Talking about his difficulties at a recent workshop, Than Duc Viet, general director of Garment Company 10, said 2023 has been the most uncertain year in the last 30 years, which saw total demand drop sharply. It is difficult to predict when the market will recover.

The company exports its products to 66 countries. The US, EU and Japan are the three major markets.

“Even clients that are the largest fashion brands in the world cannot answer the question when the market will recover. They just say when the inventory level decreases, the market will recover. However, the inventory level is very high now,” Viet said.

In the domestic market, the sales season is coming as students are preparing to go back to school, while the year-end sales season is nearing. However, there are few optimistic signs.

“I don’t know how we can exist, and how we can earn enough money to feed 12,000 workers with the monthly pay of VND70 billion,” Viet said.

In such conditions, textile and garment companies need short-term capital to pay for materials, salaries for workers, and operation costs. 

The short-term capital demand now accounts for 80 percent of total capital of enterprises in the industry.

Viet said his company has not met difficulties in accessing bank credit. However, in the first six months of the year, the bank loan interest rates were higher than that of the same period last year.

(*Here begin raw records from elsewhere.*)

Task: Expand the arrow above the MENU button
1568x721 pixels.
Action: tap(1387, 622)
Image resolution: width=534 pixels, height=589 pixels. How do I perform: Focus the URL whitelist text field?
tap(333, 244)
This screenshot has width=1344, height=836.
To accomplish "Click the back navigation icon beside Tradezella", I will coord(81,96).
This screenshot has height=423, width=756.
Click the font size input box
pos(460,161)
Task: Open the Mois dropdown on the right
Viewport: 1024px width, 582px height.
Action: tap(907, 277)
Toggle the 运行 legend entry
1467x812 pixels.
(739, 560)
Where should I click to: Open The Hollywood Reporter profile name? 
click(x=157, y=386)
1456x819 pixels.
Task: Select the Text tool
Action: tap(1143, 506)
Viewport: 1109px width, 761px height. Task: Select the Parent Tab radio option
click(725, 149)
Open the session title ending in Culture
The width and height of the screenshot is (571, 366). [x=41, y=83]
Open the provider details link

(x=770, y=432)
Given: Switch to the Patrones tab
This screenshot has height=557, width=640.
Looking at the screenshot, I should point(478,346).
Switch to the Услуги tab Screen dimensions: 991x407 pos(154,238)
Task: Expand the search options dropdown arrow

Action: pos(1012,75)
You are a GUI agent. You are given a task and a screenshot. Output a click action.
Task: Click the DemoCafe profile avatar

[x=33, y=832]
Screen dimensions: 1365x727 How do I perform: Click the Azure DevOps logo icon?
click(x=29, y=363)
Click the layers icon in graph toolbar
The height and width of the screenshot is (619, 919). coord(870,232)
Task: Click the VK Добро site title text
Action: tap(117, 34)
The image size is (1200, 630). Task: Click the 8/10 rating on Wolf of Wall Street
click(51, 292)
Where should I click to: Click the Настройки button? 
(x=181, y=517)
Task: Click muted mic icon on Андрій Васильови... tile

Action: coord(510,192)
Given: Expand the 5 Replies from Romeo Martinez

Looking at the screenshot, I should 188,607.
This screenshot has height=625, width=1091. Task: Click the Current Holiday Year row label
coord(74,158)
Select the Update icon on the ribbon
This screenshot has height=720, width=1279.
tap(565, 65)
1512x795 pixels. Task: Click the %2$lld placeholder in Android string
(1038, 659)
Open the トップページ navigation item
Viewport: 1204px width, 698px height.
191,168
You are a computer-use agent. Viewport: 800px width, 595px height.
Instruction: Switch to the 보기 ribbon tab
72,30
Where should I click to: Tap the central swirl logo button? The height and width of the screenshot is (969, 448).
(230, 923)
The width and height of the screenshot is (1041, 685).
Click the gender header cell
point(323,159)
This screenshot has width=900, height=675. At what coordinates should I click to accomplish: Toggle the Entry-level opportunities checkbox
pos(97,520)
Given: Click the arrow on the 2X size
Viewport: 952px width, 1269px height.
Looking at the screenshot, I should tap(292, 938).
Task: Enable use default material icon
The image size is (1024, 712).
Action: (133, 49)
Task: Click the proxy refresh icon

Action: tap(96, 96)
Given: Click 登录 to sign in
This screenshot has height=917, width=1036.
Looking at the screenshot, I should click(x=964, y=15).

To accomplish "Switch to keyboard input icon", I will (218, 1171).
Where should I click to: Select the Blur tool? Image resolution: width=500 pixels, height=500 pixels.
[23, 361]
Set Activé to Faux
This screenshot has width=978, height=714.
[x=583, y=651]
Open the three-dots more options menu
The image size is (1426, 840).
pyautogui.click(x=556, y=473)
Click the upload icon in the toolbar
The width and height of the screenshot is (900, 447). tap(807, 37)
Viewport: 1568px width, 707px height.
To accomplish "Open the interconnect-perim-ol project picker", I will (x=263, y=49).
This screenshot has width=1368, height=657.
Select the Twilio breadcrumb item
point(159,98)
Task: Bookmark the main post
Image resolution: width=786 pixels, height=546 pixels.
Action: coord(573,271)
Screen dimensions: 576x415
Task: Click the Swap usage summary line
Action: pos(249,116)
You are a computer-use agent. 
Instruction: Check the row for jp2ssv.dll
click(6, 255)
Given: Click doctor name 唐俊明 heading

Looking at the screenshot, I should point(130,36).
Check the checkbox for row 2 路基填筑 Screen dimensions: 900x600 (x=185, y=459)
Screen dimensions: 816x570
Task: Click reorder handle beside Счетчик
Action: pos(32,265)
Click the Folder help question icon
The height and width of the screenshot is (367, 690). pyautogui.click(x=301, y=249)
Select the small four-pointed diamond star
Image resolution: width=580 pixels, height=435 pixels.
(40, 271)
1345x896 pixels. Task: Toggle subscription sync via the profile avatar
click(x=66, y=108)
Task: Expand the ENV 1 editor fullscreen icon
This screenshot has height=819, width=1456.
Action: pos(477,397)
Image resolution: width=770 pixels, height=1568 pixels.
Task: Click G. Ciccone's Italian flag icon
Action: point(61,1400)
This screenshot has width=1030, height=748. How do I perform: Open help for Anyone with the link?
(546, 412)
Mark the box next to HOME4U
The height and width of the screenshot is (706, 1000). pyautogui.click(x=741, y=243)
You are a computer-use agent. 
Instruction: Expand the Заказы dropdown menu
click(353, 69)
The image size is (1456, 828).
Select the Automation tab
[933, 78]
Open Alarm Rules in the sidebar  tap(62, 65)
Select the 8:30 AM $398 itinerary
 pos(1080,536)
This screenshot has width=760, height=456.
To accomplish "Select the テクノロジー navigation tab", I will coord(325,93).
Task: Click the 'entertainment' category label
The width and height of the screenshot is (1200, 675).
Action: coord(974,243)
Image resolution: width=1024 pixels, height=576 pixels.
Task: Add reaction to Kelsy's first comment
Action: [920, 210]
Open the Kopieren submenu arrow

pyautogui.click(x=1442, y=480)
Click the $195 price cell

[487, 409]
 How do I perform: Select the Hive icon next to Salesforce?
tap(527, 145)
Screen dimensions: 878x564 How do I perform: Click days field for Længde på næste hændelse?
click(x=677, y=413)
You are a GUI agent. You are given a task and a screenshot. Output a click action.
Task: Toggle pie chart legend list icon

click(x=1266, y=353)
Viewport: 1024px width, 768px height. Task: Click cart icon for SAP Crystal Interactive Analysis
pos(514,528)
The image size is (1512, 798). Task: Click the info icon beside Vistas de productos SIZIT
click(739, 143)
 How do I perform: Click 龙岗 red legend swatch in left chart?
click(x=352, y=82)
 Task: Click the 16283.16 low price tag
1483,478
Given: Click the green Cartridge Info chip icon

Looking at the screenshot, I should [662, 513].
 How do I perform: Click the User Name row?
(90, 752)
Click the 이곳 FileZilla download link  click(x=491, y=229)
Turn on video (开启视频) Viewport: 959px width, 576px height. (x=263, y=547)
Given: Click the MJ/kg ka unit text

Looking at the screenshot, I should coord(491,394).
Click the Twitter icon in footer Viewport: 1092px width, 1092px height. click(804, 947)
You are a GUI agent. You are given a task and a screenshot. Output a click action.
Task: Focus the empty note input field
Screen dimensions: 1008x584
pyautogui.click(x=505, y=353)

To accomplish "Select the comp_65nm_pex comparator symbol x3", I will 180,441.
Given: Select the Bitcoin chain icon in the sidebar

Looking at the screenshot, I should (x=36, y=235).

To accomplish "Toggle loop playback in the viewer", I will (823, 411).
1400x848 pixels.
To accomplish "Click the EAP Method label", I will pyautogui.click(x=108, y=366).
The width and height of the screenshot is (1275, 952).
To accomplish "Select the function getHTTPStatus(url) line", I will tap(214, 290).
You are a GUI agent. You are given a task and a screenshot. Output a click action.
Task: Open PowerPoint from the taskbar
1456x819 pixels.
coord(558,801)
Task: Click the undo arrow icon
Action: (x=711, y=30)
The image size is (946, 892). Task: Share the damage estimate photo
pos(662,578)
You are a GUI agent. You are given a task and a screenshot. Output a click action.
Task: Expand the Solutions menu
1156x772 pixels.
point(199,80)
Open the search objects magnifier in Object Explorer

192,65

Tran Duc Nghia, CEO of Delta International, chair of the Hanoi Logistics Association, said the majority of logistics companies are small and medium sized and they need support to weather the storm.

“Our company witnessed positive growth rates in the last 19 years, until 2023 when for the first time we had a minus growth rate which led to weak cash flow. It was the time when we needed support the most. But when banks tighten credit standards, enterprises find it difficult to access unsecured loans.

Ngo Tan Long, deputy CEO of ACB, said that some enterprises have complained that interest rates remain high.

“In fact, commercial banks have cut deposit interest rates sharply over the last 2-3 months, which will lead to a wave of lending interest rate cuts in the time to come,” he said.

“ACB is offering short-term credit packages with interest rates of 7 percent per annum and medium- and long-term packages with interest rates of 8 percent,” Long said.

He said that the interest rates of new loans are no longer high as the banking system has no problems in capital circulation and credit room. The problem is how enterprises will use the loans and if they have feasible investment projects.

Deputy Governor of the State Bank of Vietnam (SBV) Dao Minh Tu confirmed that he has received complaints from some enterprises that they have had to pay 11.5 percent a year, though banks advertise they lend money at low interest rates.

Tu stressed that now is the time for banks to share difficulties with enterprises in a ‘substantial way’, adding that the central bank is going to organize a seminar on interest rates and fees in banking operations, because this is an important factor that directly affects input costs of enterprises.

Meanwhile, Nguyen Thieu Son, CEO of BIDV-Sumi Trust (BSL), suggested that, besides banks, enterprises can contact finance leasing companies for loans.

He said there are about 10 finance leasing companies operational in Vietnam, which had provided VND31 trillion worth of outstanding loans as of December 31, 2022, or less than one percent of the total outstanding loans to the national economy.

There are 700,000 enterprises throughout the country, but only 5,000-7,0000 use finance leasing services. Meanwhile, the interest rates offered by finance leasing companies are just 8.5-9.5 percent per annum.

“Enterprises can sell machines and equipment to finance companies and then lease back the machines and equipment,” Son said.

SBV, at a workshop on strengthening the capital access capability held on August 22, reported that the number of businesses borrowing money from banks has decreased by 1,000 so far this year. The credit has grown by 4.6 percent compared with 9.54 percent of the same period last year.